# ESERCIZI:
(a) Secondo il brano sull'accordo fiscale tra Santa Sede e Italia, quando è stato firmato l'accordo?
(b) Per favore, riprendi il brano sull'accordo fiscale tra Santa Sede e Italia dal punto in cui si interrompe.

# BRANO DI LETTURA:
Istituto per le Opere di Religione | Vista del Torrione Nicolo V, sede dello IOR | Catholic News Agency Photo Istituto per le Opere di Religione | Vista del Torrione Nicolo V, sede dello IOR | Catholic News Agency Photo

Perché sia effettivo ci vuole ancora l’ok definitivo del Parlamento italiano, spiega un portavoce vaticano. Ma intanto l’accordo di collaborazione tra Santa Sede e Italia in materia fiscale è stato firmato nella mattinata di mercoledì 1 aprile in Segreteria di Stato vaticana. Un accordo con il quale la cooperazione tra Santa Sede e Italia in tema fiscale è totale. Il testo completo dell’accordo sarà pubblicato sul sito della Segreteria di Stato domani a mezzogiorno, e a quello si deve rinviare per ulteriori dettagli. Per ora, c’è la descrizione dell’accordo fatta dall’arcivescovo Paul Richard Gallagher, “ministro degli Esteri vaticano,” e il Bollettino della Sala Stampa della Santa Sede.

# DATI:
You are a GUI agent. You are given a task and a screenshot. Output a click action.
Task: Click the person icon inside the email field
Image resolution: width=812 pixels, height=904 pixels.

# SOLUZIONI:
(a) Nella mattinata di mercoledì 1 aprile.

(b)
Secondo l’Arcivescovo Gallagher “con la firma della convenzione in materia fiscale, Santa Sede e Italia sono ancora più vicine.” La Convenzione – spiega il Bollettino della Sala Stampa della Santa Sede – “a partire dalla data di entrata in vigore consentirà il pieno adempimento, con modalità semplificate, degli obblighi fiscali relativi alle attività finanziarie detenute presso enti che svolgono attività finanziaria nella Santa Sede da alcune persone fisiche e giuridiche fiscalmente residenti in Italia.”

Ad interpretare la nota, in pratica l’Italia può chiedere alla Santa Sede informazioni sulle movimentazioni bancarie e finanziarie attuate da cittadini che risiedono in Italia, ma lavorano in Vaticano e perciò possono avere il conto corrente all’Istituto delle Opere di Religione. E la Santa Sede, in piena cooperazione, e senza passare da lunghi canali diplomatici per superare il ‘segreto bancario’, fornirà queste informazioni. Così che, basandosi sulle informazioni finanziarie, l’Italia potrà valutare se c’è qualcuno che ha usato il canale ‘vaticano’ per evadere le tasse.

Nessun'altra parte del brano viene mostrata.